In Ireland when senior fat cat state servants are threatened with any kind of
reprimand the media and unions are mobilized for operation 'blue collar'
shield. Police, nurses and teachers are wheeled out to protect the cabal at
the top. It always works.

So Newscorp, Hollywood and the Label's are protecting the creative people now,
the little guy? As brazen as you would expect from the axis of (creative)
evil.

------
alan_cx
Let me get this straight. The advert in Times Square has News Corp and Sony
_surrounding_ America's creative community.

Does that not perfectly show exactly what the whole damn problem is?

------
ethank
So sad. All this effort because they spent years ignoring technology and
trying to do innovation via outsourcing and customer dis-servicing business
development.

I know first hand :)

------
mydnite
If ever a billboard needed some C 'n' B work done to it it is these
billboards.

Arise the gorilla C 'n' B army of the new millennium.

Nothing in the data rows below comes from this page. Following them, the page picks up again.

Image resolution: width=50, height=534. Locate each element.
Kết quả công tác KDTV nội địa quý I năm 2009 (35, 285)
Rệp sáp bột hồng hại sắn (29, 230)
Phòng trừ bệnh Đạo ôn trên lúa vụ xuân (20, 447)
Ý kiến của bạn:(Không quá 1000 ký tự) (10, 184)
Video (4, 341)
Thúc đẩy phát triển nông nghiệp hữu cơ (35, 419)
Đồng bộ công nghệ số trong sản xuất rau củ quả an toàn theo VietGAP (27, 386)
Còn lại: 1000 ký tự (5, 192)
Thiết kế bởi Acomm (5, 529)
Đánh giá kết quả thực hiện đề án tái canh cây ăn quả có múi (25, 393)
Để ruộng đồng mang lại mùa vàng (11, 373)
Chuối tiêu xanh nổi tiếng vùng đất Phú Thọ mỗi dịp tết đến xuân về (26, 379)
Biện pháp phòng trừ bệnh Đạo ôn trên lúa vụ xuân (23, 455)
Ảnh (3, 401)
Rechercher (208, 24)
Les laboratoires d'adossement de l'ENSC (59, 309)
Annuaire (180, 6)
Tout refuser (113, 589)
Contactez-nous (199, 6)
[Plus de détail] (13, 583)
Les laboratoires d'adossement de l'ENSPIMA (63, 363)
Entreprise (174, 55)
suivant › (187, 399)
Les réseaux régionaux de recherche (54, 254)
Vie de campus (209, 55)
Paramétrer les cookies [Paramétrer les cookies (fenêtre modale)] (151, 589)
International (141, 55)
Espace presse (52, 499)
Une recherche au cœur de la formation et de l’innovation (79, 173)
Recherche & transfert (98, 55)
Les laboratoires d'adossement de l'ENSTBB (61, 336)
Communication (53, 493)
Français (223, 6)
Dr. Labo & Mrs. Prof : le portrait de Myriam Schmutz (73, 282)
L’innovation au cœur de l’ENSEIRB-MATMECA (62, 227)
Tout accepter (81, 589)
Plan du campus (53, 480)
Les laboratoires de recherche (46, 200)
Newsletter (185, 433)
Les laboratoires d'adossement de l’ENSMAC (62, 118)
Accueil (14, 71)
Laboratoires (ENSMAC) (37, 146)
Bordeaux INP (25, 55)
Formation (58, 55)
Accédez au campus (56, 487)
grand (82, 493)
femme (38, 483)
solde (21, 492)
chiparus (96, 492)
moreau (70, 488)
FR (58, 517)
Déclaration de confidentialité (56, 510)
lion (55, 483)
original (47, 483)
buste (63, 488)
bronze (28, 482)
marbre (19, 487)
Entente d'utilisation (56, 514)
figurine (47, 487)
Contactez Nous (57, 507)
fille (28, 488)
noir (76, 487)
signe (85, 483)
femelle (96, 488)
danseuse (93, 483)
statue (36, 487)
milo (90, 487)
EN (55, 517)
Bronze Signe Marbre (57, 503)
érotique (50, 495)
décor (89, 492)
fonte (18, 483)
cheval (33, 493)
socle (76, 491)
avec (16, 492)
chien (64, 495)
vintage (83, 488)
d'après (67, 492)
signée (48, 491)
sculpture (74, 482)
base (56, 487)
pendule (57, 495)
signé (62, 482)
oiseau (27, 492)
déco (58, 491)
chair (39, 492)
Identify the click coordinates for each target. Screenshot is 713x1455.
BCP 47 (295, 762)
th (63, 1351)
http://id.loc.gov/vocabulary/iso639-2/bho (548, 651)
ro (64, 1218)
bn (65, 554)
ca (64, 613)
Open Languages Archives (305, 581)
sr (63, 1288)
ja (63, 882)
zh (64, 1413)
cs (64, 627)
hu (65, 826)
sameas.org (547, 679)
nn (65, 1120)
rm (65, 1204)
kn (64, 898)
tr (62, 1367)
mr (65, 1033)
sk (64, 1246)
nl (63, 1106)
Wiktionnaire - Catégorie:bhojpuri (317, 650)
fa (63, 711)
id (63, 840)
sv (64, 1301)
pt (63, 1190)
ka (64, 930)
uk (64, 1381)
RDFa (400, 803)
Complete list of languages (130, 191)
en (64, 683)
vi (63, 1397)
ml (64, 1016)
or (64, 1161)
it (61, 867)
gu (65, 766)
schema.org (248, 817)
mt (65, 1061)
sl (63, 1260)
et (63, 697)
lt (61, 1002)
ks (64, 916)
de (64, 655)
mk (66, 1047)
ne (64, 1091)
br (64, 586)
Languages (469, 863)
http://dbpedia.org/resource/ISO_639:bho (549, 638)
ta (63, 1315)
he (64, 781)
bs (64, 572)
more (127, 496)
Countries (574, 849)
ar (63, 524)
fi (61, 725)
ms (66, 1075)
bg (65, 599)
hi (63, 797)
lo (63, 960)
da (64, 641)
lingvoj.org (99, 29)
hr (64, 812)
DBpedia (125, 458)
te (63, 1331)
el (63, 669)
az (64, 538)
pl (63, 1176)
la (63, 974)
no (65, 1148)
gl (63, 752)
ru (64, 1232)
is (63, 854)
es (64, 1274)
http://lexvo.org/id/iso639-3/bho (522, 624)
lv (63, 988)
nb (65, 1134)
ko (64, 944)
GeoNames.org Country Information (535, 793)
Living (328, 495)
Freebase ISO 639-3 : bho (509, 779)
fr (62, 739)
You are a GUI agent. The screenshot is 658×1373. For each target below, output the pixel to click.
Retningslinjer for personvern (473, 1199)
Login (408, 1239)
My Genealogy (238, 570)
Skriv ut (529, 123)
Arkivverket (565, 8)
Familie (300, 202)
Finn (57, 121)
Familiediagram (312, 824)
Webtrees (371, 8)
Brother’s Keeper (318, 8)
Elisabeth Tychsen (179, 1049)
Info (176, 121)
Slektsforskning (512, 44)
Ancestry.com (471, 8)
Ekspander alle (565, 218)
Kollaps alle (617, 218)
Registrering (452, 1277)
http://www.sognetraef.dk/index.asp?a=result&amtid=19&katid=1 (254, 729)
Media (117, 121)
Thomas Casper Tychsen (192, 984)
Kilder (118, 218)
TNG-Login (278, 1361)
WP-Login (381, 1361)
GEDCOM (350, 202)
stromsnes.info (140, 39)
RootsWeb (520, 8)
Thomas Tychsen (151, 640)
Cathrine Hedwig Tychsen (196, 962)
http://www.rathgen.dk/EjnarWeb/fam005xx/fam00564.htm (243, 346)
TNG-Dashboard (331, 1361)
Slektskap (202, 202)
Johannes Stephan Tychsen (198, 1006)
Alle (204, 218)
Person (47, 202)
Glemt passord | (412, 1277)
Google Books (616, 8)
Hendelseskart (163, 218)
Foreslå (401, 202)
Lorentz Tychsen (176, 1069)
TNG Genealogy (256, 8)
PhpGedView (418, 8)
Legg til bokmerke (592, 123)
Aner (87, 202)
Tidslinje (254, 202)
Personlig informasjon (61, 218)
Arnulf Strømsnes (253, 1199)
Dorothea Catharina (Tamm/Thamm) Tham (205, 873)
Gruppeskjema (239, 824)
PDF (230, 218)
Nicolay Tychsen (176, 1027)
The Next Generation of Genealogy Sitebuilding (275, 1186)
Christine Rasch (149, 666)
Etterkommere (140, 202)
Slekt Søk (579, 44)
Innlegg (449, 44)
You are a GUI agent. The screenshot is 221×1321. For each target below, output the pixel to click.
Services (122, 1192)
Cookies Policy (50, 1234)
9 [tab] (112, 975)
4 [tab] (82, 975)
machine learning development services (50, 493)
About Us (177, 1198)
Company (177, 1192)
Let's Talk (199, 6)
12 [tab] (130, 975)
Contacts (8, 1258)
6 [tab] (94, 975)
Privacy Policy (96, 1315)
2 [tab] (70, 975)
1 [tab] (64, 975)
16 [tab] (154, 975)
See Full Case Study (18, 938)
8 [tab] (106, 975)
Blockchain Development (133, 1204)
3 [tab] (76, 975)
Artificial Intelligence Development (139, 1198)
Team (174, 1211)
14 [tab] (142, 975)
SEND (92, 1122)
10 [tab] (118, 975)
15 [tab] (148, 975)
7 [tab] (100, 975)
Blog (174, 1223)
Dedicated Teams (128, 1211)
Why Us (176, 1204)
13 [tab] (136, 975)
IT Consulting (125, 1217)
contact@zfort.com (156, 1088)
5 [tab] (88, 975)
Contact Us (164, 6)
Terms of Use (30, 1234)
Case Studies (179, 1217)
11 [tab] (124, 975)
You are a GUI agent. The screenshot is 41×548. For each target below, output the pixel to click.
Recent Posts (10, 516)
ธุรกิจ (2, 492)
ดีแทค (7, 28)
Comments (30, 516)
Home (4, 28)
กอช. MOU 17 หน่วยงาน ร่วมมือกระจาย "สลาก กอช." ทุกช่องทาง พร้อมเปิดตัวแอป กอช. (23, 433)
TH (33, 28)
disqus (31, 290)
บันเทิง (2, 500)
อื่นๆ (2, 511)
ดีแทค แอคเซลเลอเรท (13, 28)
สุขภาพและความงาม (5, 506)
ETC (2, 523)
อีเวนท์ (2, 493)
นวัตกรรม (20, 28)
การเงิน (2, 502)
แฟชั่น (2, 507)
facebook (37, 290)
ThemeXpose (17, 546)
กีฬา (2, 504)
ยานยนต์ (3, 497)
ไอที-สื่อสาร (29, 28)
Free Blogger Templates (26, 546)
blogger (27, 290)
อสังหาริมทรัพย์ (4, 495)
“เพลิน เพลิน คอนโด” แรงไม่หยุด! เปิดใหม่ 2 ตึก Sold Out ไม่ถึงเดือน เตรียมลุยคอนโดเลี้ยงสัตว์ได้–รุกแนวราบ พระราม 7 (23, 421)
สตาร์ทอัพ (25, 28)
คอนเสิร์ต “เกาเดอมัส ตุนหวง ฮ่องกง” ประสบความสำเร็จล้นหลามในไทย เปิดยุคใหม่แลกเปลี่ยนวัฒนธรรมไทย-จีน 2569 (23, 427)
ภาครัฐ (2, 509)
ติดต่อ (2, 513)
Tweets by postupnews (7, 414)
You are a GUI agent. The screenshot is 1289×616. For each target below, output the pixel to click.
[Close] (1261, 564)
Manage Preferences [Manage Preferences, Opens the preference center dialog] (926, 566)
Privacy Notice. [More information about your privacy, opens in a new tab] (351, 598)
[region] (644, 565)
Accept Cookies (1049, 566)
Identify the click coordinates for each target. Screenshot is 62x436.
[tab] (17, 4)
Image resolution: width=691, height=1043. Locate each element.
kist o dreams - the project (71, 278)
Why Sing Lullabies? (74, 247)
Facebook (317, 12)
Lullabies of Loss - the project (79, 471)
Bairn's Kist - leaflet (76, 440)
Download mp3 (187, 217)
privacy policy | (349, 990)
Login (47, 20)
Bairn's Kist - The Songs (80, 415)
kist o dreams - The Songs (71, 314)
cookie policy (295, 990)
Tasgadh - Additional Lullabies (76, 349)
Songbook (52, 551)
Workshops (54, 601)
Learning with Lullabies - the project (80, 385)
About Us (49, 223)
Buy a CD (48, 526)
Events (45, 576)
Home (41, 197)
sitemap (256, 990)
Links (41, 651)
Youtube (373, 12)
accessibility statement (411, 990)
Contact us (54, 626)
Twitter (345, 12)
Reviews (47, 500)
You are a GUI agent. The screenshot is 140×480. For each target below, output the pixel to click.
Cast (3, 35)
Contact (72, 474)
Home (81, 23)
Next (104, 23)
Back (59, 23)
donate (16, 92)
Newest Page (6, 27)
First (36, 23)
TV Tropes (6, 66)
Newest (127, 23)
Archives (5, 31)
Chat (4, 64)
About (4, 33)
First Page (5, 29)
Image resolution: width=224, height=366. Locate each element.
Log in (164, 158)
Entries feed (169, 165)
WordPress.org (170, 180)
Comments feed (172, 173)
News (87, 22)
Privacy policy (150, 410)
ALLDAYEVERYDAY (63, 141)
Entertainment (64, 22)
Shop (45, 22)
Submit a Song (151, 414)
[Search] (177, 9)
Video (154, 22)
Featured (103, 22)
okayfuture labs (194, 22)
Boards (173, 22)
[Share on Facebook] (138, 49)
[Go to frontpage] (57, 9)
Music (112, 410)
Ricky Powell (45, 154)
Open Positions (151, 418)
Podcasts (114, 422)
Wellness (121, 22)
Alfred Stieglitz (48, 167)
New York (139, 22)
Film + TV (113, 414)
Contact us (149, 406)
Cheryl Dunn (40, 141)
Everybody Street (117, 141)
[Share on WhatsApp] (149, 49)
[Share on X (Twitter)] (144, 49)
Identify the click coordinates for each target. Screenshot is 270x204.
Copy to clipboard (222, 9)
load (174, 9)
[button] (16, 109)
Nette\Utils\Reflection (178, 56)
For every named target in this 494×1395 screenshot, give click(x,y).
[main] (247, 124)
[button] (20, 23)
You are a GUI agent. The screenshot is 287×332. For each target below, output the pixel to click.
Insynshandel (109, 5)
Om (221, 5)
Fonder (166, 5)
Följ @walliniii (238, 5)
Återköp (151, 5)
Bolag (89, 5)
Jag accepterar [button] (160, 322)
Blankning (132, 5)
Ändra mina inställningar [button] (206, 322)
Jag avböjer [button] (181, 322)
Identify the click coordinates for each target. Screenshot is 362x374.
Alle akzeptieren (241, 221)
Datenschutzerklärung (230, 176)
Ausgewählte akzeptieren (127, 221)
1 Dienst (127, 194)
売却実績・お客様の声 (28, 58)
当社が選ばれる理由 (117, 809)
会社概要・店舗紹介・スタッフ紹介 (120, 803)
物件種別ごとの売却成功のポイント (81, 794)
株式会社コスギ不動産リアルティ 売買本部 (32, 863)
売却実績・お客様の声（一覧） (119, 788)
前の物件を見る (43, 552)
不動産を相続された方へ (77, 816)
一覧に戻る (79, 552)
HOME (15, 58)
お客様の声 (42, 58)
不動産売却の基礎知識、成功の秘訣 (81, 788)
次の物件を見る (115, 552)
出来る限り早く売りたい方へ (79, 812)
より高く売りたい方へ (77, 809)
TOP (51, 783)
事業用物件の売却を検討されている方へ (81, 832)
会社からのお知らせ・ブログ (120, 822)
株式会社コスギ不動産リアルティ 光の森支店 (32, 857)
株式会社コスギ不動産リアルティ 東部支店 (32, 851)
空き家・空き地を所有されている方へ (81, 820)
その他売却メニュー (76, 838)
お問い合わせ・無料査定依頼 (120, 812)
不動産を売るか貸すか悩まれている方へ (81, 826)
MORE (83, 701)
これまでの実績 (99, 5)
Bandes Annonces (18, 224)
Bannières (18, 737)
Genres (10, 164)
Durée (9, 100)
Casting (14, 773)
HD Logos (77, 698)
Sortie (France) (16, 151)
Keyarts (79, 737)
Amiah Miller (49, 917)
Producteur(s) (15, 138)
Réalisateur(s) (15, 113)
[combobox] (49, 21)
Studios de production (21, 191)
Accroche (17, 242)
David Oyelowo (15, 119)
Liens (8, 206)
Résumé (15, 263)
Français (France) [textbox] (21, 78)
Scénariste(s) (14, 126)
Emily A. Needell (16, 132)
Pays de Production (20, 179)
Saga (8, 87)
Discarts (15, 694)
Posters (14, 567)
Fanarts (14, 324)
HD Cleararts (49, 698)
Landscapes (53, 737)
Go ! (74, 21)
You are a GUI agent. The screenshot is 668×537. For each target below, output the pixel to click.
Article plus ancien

But seriously it just makes me want to get into politics just to kick these
fuckers out and I'm not even a yank, I'm Australian, so I couldn't directly
help the people in the US.

------
jdavid
Sometimes I wonder if the biggest reason media companies are pissed off about
piracy, is because they can't add their own free political messages to any
content they want. they are loosing the power of distribution, which is
fundamentally more important that loosing a revenue stream.

------
j45
Hi Hollywood: I like movies and stuff, but how about I stop watching them
altogether?

I'm happy to pay for cable, netflix and more but you really need to stop
punishing the majority of honest people, it's just not cool.

The internet gives me a lot more than the predictable formula plots that you
do lately.